**Work instructions:** Transcribe the line containing "You are a computer-use agent. Viewport: 800px" and every line after it, exactly, through the end of the records.

**Data section:**
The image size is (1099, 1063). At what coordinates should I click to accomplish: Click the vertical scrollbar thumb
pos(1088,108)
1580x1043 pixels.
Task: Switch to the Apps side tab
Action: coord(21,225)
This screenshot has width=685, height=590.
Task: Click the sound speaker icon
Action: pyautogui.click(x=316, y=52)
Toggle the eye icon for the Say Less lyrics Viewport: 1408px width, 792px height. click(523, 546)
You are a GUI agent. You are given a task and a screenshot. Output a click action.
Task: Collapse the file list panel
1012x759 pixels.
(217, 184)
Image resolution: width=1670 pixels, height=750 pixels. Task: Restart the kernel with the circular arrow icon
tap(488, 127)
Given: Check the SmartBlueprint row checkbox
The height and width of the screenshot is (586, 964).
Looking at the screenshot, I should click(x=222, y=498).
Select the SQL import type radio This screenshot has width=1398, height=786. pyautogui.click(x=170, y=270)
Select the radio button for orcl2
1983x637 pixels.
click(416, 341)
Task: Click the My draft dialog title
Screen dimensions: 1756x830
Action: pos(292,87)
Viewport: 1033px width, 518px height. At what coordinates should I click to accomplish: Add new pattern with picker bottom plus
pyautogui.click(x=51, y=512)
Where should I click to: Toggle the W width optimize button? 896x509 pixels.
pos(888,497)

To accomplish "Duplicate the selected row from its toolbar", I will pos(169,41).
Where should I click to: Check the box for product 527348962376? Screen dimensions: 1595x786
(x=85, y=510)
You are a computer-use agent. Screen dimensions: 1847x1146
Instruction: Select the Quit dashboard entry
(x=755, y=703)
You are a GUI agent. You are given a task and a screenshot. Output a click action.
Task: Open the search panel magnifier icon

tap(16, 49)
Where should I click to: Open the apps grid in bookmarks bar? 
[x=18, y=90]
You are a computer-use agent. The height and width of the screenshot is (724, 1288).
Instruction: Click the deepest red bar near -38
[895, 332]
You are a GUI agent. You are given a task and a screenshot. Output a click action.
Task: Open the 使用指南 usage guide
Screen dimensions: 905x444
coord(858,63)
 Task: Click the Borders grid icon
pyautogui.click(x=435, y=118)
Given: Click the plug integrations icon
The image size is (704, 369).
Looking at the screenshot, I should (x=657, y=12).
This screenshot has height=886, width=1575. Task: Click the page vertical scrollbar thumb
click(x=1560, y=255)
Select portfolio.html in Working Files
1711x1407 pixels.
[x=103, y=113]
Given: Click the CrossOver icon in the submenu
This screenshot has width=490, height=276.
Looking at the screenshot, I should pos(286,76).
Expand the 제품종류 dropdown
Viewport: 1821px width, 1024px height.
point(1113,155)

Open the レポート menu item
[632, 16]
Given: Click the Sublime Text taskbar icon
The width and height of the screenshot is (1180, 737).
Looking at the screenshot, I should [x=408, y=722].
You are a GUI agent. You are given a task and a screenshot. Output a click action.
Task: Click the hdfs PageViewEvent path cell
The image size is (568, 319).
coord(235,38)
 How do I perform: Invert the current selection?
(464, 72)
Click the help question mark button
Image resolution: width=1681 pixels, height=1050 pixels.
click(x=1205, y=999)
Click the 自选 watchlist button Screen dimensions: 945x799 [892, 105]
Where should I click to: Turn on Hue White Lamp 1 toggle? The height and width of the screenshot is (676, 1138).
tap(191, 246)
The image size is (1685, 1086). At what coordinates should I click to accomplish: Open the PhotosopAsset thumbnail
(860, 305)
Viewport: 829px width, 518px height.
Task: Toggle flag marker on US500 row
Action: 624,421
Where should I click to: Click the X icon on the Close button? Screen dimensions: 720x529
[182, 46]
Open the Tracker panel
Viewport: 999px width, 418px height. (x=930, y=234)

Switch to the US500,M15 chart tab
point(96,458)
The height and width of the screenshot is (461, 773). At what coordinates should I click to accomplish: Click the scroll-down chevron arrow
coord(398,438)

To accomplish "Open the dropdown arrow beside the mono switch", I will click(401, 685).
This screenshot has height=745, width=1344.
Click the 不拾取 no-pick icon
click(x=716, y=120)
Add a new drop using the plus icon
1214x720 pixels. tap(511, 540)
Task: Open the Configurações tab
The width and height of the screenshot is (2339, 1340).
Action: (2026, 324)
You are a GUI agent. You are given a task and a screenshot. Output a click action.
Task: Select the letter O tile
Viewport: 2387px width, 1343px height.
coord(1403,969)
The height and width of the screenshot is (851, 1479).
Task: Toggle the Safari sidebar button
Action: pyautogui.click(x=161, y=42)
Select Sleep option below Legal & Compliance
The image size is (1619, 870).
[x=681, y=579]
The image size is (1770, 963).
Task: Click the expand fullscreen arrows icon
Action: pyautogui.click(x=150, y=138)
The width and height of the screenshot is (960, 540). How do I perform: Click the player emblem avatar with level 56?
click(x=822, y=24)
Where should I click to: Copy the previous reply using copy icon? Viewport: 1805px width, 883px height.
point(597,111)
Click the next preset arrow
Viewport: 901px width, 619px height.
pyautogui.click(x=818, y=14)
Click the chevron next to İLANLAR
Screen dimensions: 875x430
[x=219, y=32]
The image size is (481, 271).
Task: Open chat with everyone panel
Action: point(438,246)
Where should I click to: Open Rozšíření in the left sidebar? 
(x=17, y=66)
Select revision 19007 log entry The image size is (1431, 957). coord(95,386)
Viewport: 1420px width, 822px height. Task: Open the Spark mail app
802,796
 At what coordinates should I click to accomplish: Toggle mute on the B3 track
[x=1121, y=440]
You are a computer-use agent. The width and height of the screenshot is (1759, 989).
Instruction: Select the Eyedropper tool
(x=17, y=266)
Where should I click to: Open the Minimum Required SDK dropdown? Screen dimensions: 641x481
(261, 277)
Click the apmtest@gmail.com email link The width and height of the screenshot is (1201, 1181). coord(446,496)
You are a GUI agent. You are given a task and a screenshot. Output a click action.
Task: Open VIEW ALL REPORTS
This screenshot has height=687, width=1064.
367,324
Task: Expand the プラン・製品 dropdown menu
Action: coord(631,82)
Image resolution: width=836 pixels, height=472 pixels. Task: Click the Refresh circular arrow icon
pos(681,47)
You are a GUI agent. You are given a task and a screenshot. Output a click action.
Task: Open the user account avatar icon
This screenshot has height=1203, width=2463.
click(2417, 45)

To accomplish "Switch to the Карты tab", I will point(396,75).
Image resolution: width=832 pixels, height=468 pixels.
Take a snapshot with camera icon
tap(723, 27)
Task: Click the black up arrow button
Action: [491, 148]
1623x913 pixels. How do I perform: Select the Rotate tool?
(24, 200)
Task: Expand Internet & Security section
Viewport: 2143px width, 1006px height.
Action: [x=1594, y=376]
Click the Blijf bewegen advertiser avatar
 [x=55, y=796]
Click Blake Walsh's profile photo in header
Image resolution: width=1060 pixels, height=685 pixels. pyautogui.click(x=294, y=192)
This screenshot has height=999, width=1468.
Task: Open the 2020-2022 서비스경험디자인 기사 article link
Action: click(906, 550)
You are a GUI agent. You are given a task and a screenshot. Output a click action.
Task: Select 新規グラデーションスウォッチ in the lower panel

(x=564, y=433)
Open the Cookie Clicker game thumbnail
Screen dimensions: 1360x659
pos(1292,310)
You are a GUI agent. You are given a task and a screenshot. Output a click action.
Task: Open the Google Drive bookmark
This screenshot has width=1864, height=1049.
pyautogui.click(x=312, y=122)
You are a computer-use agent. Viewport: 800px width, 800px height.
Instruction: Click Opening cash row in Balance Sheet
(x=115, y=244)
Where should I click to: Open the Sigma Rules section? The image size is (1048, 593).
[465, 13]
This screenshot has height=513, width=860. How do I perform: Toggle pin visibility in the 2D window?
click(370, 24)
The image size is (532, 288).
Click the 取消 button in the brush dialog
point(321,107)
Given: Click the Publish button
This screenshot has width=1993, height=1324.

**Solution to the exercise:**
You are a computer-use agent. Viewport: 800px width, 800px height.
Instruction: Click Opening cash row in Balance Sheet
(x=115, y=244)
Where should I click to: Open the Sigma Rules section? The image size is (1048, 593).
[465, 13]
This screenshot has height=513, width=860. How do I perform: Toggle pin visibility in the 2D window?
click(370, 24)
The image size is (532, 288).
Click the 取消 button in the brush dialog
point(321,107)
Given: Click the Publish button
This screenshot has width=1993, height=1324.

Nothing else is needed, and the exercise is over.